If you're looking for some family fun this spring and summer, don't miss the opportunity to explore Michigan's rich history while soaking up some of its natural splendor at Michigan Historical Museum's sites in the western U.P.

The Michigan Iron Industry Museum in Negaunee will offer a full schedule of activities for visitors of all ages this summer.

The museum will host an open house on May 19, with White Water - one of northern Michigan's most popular folk music groups, featuring traditional music from Michigan's past - in concert at 1 and 2:30 p.m. The open house kicks off a summer-long series of programs and events at the museum, including an antique auto show in June, historic bike tours on the Iron Ore Heritage Trail in July and a Civil War living history encampment with artillery demonstrations in August.

Located in forested ravines nine miles west of Marquette, the Michigan Iron Industry Museum tells the story of Michigan's three iron ranges and the hard-working immigrants who helped build modern America. Overlooking the Carp River and the site of the region's first iron forge, exhibits and outdoor trails interpret the large-scale capital and human investment that made Michigan an industrial leader. Attractions include hands-on permanent and temporary exhibits; outdoor interpretive paths; the high-definition film, "Iron Spirits: Life on the Michigan Iron Range" and a wide selection of unique books, games, jewelry, apparel and other Michigan-related specialty items at the Museum Store.

In May, the museum is open daily from 9:30 a.m. to 4 p.m. Starting June 1, the museum is open daily from 9:30 a.m. to 4:30 p.m. Admission is free; donations are encouraged. To learn more, visit michigan.gov/ironindustrymuseum.

Visit the Fort Wilkins Historic Complex historic site at the tip of the Keweenaw Peninsula to experience what 19th-century life was like for residents of a U.S. Army post on the northern frontier and for the lightkeepers at nearby Copper Harbor Lighthouse.

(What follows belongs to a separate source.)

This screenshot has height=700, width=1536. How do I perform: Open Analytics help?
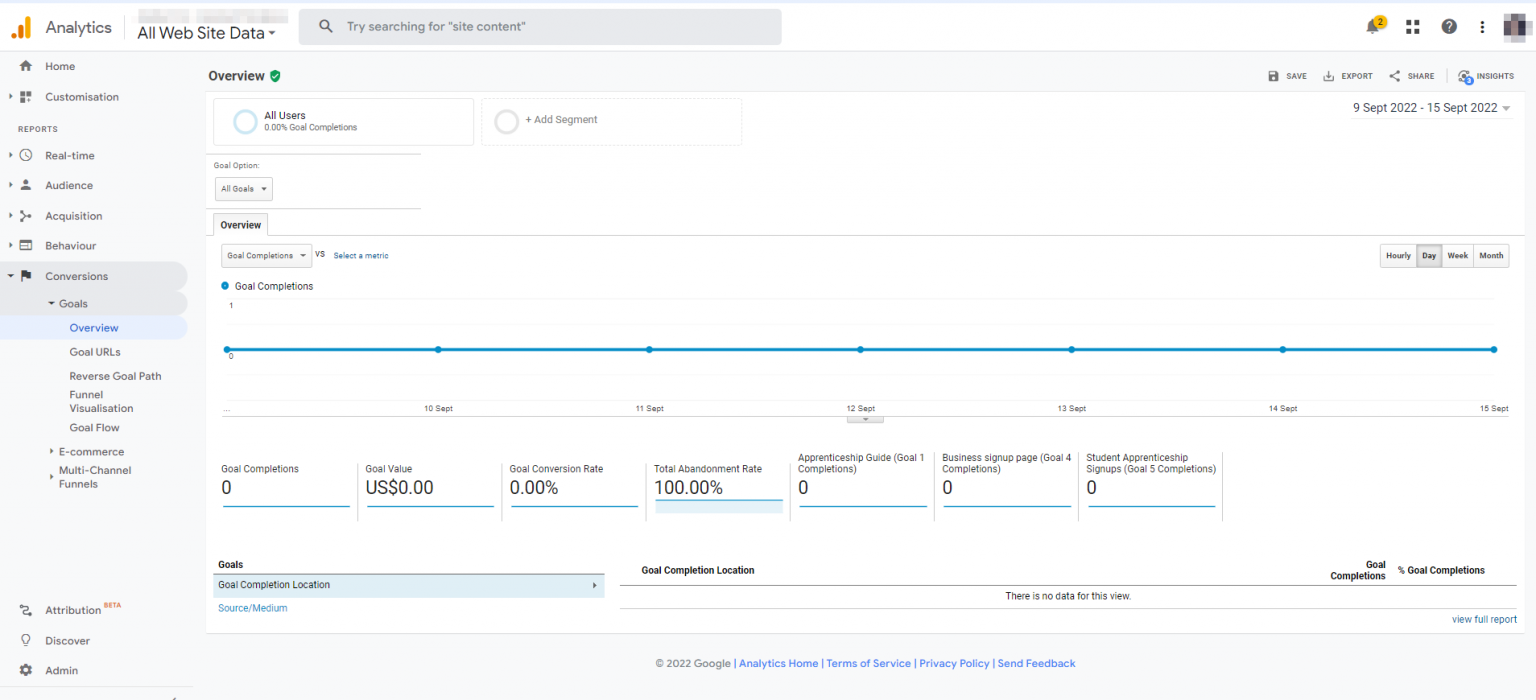click(x=1449, y=26)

Located on Lake Superior's rugged shoreline, Fort Wilkins was an active Army post in the mid-1800s, built to keep the peace in Michigan's Copper Country. Exhibits, audiovisual programs and living history interpretation tell the story of the soldiers and their families who lived there - the daily routine of military service, the hardships of frontier isolation, the lifestyle of another era. Attractions include 19 restored buildings, costumed interpreters, copper mining sites, evening slide programs, camping and picnicking.

The site also includes the Copper Harbor Lighthouse with a restored 1848 lightkeeper's dwelling, 1866 lighthouse, 1933 steel light tower and interpretive trails. The lighthouse is reached by boat ride, available for a fee daily throughout the summer season.

Admission to Fort Wilkins and the Copper Harbor Lighthouse -located in Fort Wilkins Historic State Park, one mile east of Copper Harbor on U.S. 41 - is free. A Recreation Passport is required for entry to the park.

Fort Wilkins is open daily, 8:30 a.m. to dusk, from May 13 through Oct. 13. From May 27 through Sept. 2, Copper Harbor Lighthouse is open daily (weather permitting), 10 a.m. to 6 p.m. Evening hours are extended in July and August.

For more information about Fort Wilkins and Copper Harbor Lighthouse, visit michigan.gov/ftwilkins.

The Fort Wilkins Historic Complex and the Michigan Iron Industry Museum are both part of the Michigan Historical Center, an agency within the Department of Natural Resources.

Casey Warner is with the Michigan DNR's Marketing and Outreach Division. To receive regular stories about opportunities to discover Michigan history by email, visit michigan.gov/dnr, click on the red envelope, and subscribe to the Michigan Historical Center News list.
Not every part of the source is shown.